### Data listing
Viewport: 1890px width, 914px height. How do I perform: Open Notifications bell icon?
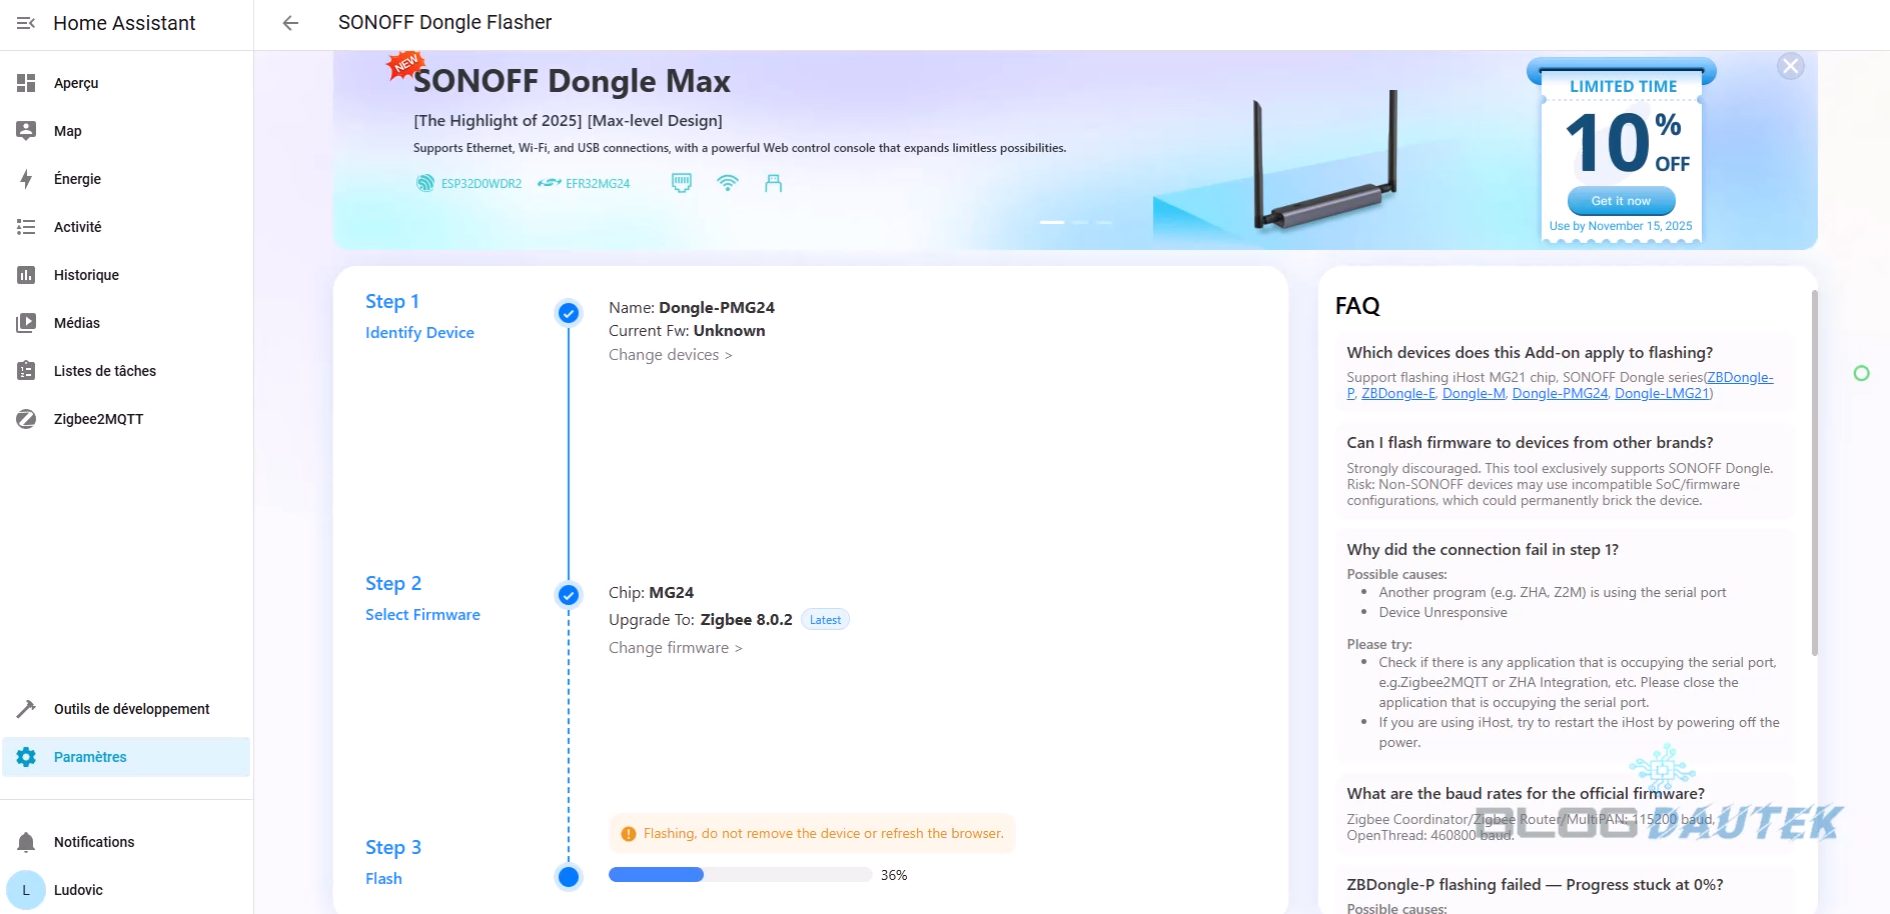click(26, 842)
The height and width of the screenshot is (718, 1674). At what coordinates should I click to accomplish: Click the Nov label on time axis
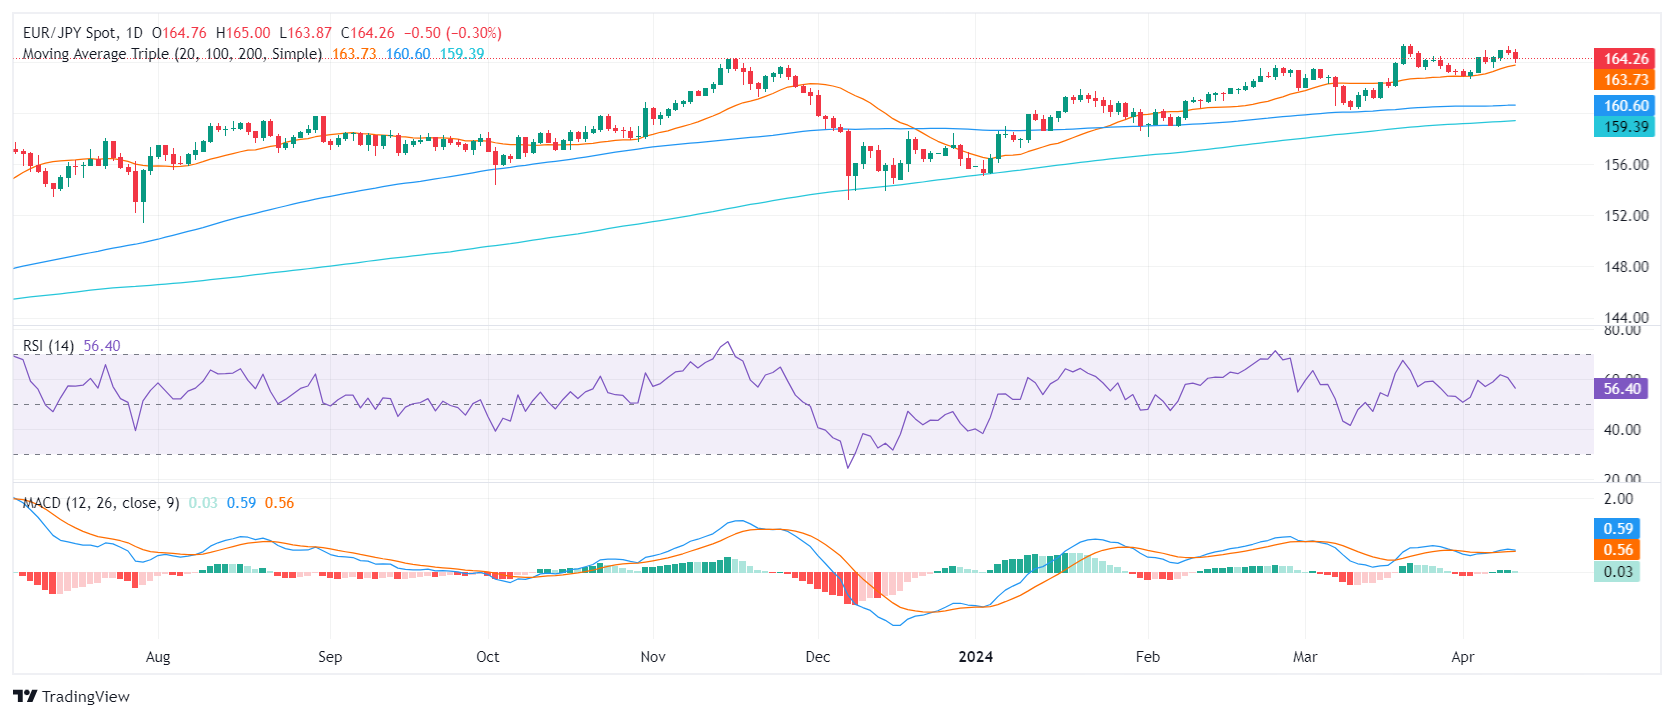(x=653, y=657)
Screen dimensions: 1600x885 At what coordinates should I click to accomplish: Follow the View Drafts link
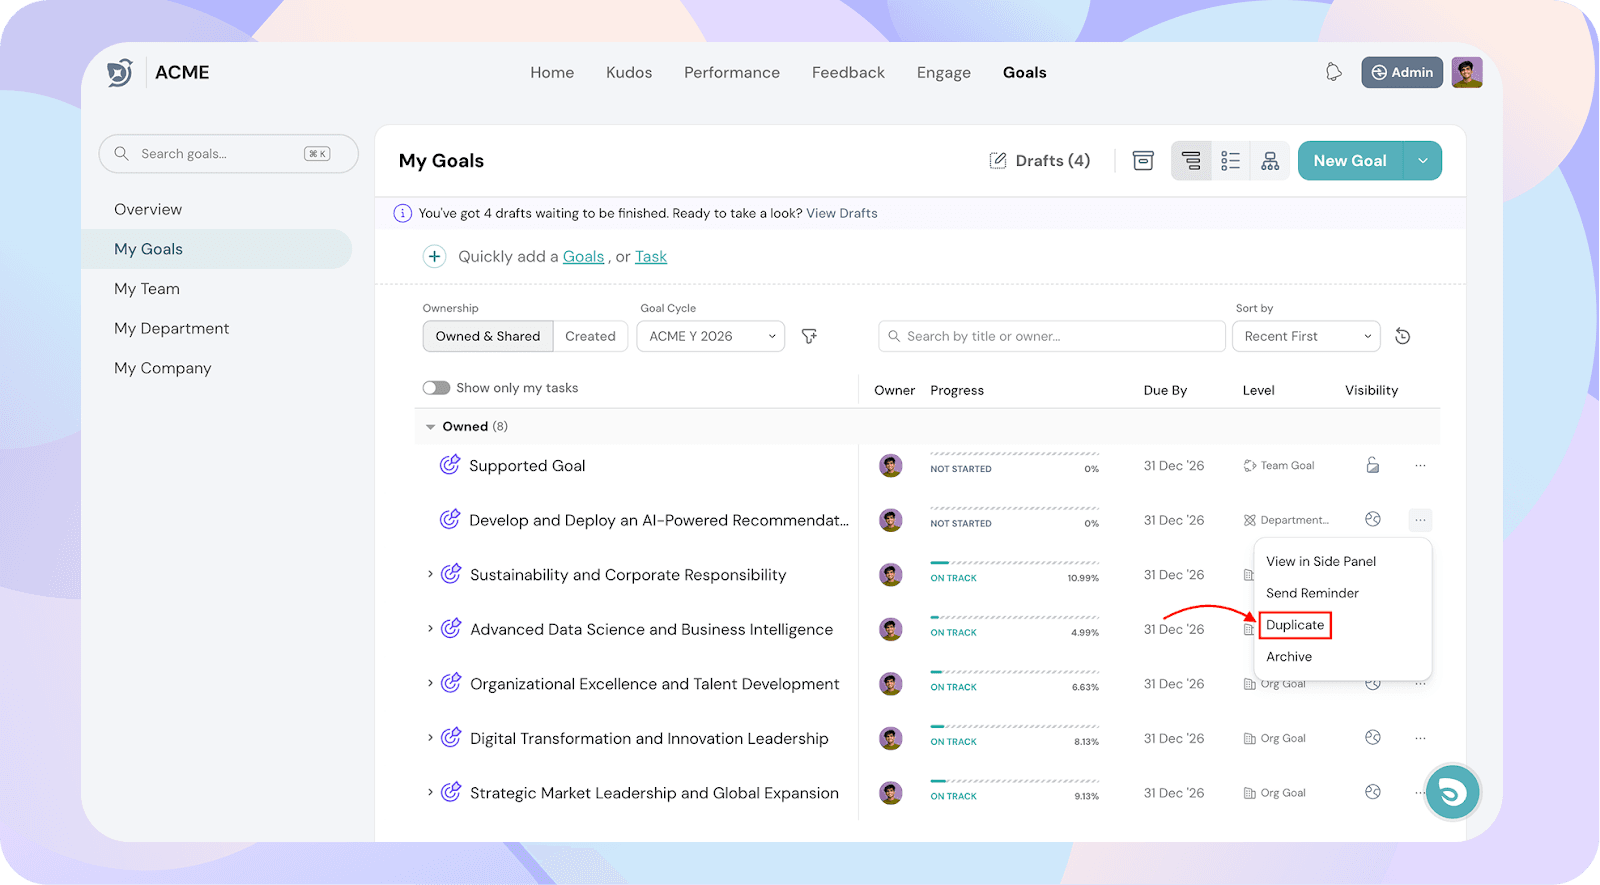pos(842,213)
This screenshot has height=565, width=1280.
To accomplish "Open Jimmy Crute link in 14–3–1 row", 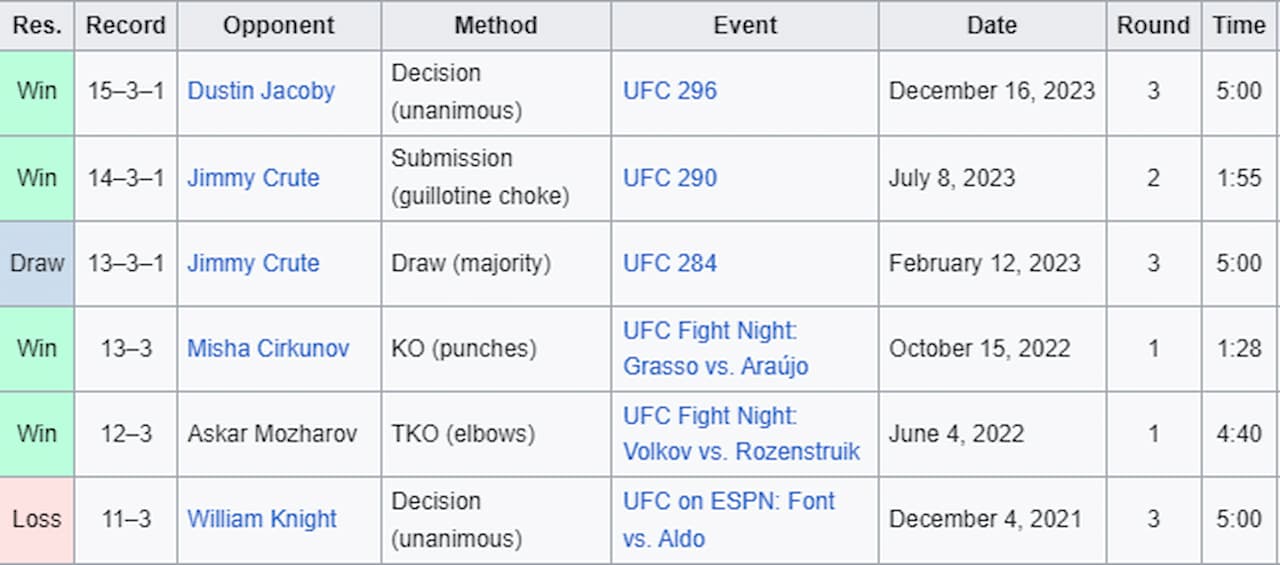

### Given exercise
Copy each row above verbatim, omitting the pictures.

### Task answer
Viewport: 1890px width, 914px height. How do I perform: Open Notifications bell icon?
click(26, 842)
The height and width of the screenshot is (718, 1674). At what coordinates should I click to accomplish: Click the Nov label on time axis
(x=653, y=657)
Screen dimensions: 1600x885 At what coordinates should I click to accomplish: Follow the View Drafts link
pos(842,213)
This screenshot has height=565, width=1280.
To accomplish "Open Jimmy Crute link in 14–3–1 row", 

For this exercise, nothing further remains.